Confesiones

Autor: Agustín de Hipona san .Visitas: 4598

Confesiones

Ofrecemos uno de los mayores monumentos del amor de Dios en las almas que se haya escrito. El título mismo de la obra ya produce un efecto mágico, porque se yergue ante nosotros la figura gigantesca del santo obispo de Hipona, que se forjó en el fondo de la más desgarradora tragedia del corazón humano, en la lucha del Agustín pecador contra sus pasiones y en el triunfo que las lágrimas de una madre, Santa Mónica, alcanzaron de Dios en favor de su hijo.

Cuando el obispo de Milán, San Ambrosio, decía a Santa Mónica, atribulada por la falta de fe y la vida descarriada de su hijo: «Dios no puede permitir que se pierda un hijo de tantas lágrimas», pronunciaba una profecía tan consoladora para una madre como provechosa para la Iglesia católica y para la humanidad entera.

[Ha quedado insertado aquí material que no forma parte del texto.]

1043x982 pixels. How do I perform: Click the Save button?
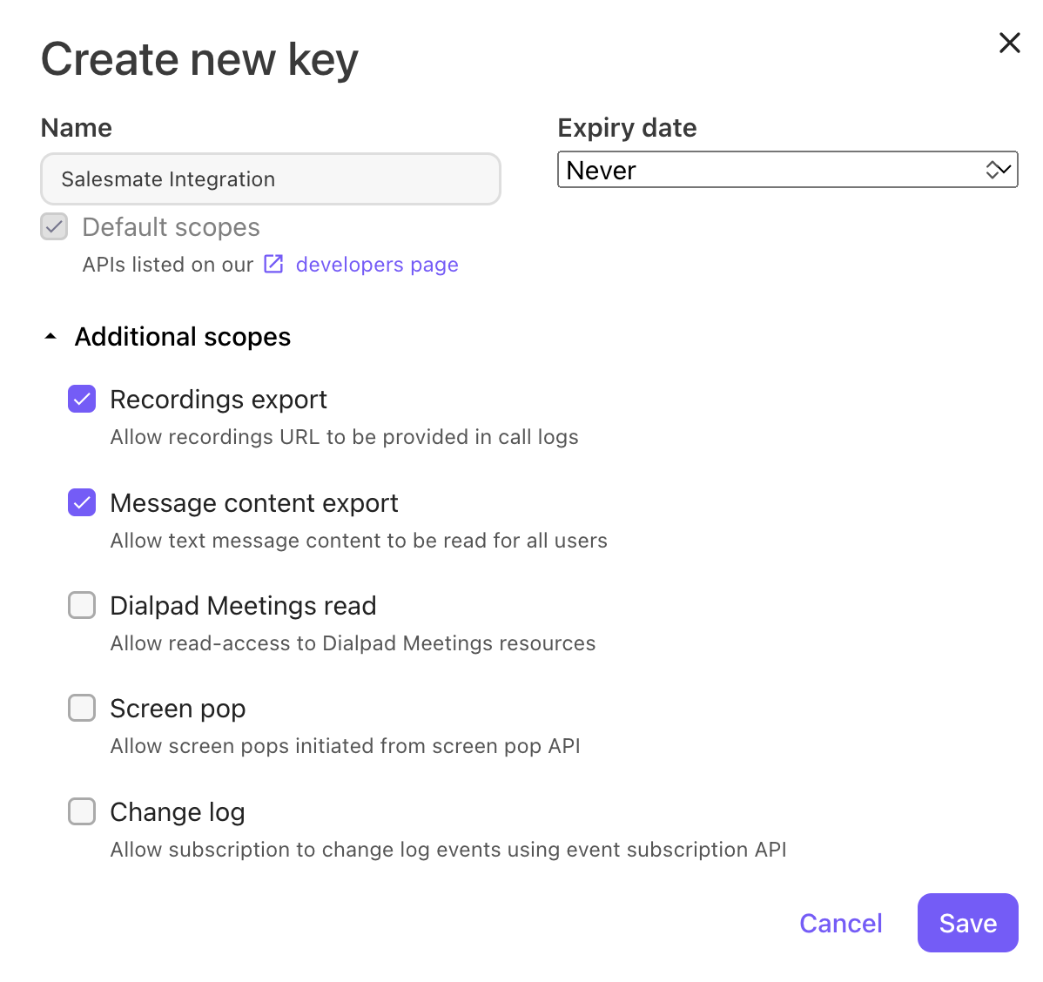coord(968,923)
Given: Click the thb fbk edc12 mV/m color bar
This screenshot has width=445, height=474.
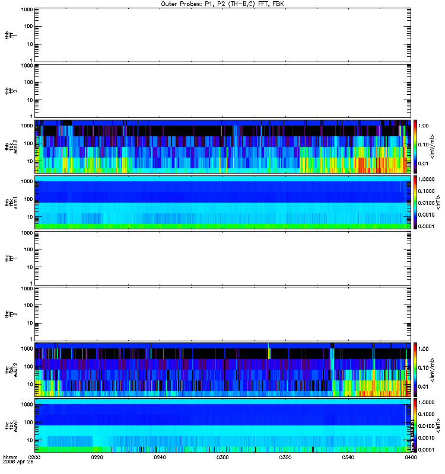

Efectivamente, la conversión de Agustín trajo como fruto no solamente el cristiano y el obispo y el santo, sino también el filósofo, el escritor y el artista ganado para la humanidad.

Acerca del Autor

Agustín de Hipona san

Agustín de Hipona san

Obispo de Hipona y doctor de la iglesia (354-430), es uno de los cuatro doctores más reconocidos de la Iglesia Latina. Llamado "Doctor de la Gracia".

Nació el 13 de noviembre de 354 en Tagaste, pequeña ciudad de Numidia en el África romana. Su padre, llamado Patricio, era aún pagano cuando nació su hijo. Su madre, Santa Mónica es puesta por la Iglesia como ejemplo de mujer cristiana, de piedad y bondad probadas, madre abnegada y preocupada siempre por el bienestar de su familia, aún bajo las circunstancias más adversas. Mónica le enseñó a su hijo los principios básicos de la religión cristiana y al ver cómo el joven Agustín se separaba del camino del cristianismo se entregó a la oración constante en medio de un gran sufrimiento.

Agustín llevaba una juventud desviada, pero fue en el año 386 donde doctrinal y moralmente se convirtió, estando en Milán; y el año 387 fue bautizado por el obispo San Ambrosio. Vuelto a su patria, llevó una vida dedicada al ascetismo, y fue elegido obispo de Hipona. Durante treinta y cuatro años, en que ejerció este ministerio, fue un modelo para su grey, a la que dio una sólida formación por medio de sus sermones y de sus numerosos escritos, con los que contribuyó en gran manera a una mayor profundización de la fe cristiana contra los errores doctrinales de su tiempo.

 

El 28 de agosto del año 430, a la edad de 76 años, San Agustín muere, después de haber servido 40 años en la iglesia.